Nie-skaczący spadochroniarze

Żeby zapamiętać wakacje na zawsze, nie trzeba porywać się na skok ze spadochronem, czy na bungee. Można zacząć od łagodniejszej formy ekstremalnej rozrywki w powietrzu, jaką jest parasailing. Swoją popularność zawdzięcza on prawdopodobnie ogromnej adrenalinie, jaka mu towarzyszy i dość dużej dostępności. Można uprawiać parasailing zarówno na wodzie, jak i na lądzie. A właściwie nad wodą lub nad lądem. Ogólnie rzecz biorąc, jest to unoszenie się w pozycji siedzącej na spadochronie, który jest rozpędzany dzięki holowaniu przez pojazd znajdujący się przed nim.
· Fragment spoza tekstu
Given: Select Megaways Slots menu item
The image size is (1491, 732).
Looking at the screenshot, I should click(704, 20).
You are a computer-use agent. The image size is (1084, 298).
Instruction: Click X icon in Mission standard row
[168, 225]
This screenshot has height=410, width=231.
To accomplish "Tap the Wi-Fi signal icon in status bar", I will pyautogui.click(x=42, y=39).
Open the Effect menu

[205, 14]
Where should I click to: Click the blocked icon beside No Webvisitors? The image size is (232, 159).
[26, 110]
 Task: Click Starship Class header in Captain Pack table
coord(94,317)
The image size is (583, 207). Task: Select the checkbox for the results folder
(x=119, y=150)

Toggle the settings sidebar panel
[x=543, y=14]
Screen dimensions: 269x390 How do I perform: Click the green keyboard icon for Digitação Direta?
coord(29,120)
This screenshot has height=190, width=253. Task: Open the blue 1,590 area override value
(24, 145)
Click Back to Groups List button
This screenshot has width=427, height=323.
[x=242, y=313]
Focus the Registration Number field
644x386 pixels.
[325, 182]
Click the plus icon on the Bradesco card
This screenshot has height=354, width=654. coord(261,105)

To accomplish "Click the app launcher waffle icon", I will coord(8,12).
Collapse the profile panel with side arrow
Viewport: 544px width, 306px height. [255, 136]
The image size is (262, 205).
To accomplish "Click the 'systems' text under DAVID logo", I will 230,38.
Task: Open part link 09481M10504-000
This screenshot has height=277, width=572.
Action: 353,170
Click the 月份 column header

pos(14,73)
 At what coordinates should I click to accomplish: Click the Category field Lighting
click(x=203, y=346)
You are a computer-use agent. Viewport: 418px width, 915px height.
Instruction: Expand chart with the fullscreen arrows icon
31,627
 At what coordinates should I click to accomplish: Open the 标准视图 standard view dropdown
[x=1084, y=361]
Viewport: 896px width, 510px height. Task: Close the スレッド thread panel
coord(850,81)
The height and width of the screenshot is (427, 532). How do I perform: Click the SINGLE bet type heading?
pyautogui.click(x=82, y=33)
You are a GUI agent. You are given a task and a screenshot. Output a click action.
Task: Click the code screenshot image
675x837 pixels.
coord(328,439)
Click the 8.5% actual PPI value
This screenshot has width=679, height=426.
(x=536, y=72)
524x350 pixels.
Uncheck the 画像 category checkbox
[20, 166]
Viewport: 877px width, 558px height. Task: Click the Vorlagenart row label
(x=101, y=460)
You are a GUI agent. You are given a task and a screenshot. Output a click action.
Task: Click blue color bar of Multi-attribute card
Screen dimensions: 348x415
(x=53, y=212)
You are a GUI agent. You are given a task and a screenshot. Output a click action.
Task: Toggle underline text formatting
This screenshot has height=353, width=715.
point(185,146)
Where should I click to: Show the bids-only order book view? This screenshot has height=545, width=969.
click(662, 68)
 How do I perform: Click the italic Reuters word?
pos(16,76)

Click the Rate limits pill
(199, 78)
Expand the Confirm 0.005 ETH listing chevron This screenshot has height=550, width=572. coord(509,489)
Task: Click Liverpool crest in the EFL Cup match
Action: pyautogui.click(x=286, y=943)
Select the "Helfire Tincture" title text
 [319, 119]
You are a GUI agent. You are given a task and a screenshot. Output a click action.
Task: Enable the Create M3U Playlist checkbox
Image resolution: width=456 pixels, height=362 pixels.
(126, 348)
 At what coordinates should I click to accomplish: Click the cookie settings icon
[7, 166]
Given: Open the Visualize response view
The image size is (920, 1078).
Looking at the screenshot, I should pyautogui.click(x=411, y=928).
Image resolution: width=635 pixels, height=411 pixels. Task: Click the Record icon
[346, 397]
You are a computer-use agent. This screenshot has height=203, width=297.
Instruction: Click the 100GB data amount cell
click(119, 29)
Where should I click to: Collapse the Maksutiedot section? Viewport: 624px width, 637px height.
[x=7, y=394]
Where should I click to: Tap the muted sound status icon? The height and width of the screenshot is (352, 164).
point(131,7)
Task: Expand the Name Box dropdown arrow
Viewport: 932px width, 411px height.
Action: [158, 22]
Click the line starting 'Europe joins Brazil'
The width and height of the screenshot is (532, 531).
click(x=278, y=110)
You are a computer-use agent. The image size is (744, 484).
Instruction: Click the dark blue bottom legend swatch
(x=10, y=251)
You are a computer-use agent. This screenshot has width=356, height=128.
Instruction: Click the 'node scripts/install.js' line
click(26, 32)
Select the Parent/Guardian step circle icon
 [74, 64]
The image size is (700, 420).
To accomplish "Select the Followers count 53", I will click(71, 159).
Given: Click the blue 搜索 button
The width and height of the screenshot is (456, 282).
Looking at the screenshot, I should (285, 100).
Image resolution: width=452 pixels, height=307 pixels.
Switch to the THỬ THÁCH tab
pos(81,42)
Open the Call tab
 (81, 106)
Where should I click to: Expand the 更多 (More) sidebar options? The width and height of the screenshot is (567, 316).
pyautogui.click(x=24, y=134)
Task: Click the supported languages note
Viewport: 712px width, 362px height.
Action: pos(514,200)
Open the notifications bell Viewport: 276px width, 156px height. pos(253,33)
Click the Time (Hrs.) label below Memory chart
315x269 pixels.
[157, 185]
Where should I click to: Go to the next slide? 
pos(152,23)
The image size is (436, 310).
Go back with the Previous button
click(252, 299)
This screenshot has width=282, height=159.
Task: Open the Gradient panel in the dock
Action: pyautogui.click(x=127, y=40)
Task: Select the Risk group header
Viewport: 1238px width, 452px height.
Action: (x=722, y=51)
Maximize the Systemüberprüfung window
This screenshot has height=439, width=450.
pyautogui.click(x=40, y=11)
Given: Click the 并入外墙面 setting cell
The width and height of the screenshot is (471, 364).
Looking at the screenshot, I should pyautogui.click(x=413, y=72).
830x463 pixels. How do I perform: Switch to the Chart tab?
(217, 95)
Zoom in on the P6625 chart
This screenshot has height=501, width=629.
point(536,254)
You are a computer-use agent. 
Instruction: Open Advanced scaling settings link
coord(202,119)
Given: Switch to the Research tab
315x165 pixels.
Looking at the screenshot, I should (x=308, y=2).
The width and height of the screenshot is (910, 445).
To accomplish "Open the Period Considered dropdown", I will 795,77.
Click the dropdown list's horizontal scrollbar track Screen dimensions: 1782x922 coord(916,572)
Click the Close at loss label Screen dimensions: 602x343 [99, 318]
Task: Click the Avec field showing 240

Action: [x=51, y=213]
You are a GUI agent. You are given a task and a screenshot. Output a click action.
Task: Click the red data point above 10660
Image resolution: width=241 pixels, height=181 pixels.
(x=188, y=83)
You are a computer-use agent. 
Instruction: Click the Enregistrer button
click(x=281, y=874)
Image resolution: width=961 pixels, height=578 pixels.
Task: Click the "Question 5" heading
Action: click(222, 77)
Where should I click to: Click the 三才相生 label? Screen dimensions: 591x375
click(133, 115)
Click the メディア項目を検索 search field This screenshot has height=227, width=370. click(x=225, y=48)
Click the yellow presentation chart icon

Parasailing nie wymaga dużej siły holownika. Na lądzie wystarczy quad. W wersji wodnej holowanie odbywa się przy pomocy motorówki lub specjalnego holownika do parasailingu, z przygotowaną platformą startową. Technika unoszenia się na spadochronie wykorzystywana jest również w celach militarnych. Pomaga w szkoleniu przyszłych spadochroniarzy. Dzięki stopniowemu, łagodnemu wznoszeniu się zapewnia przygotowanie fizyczne i psychiczne na późniejszy kontakt z dużą wysokością.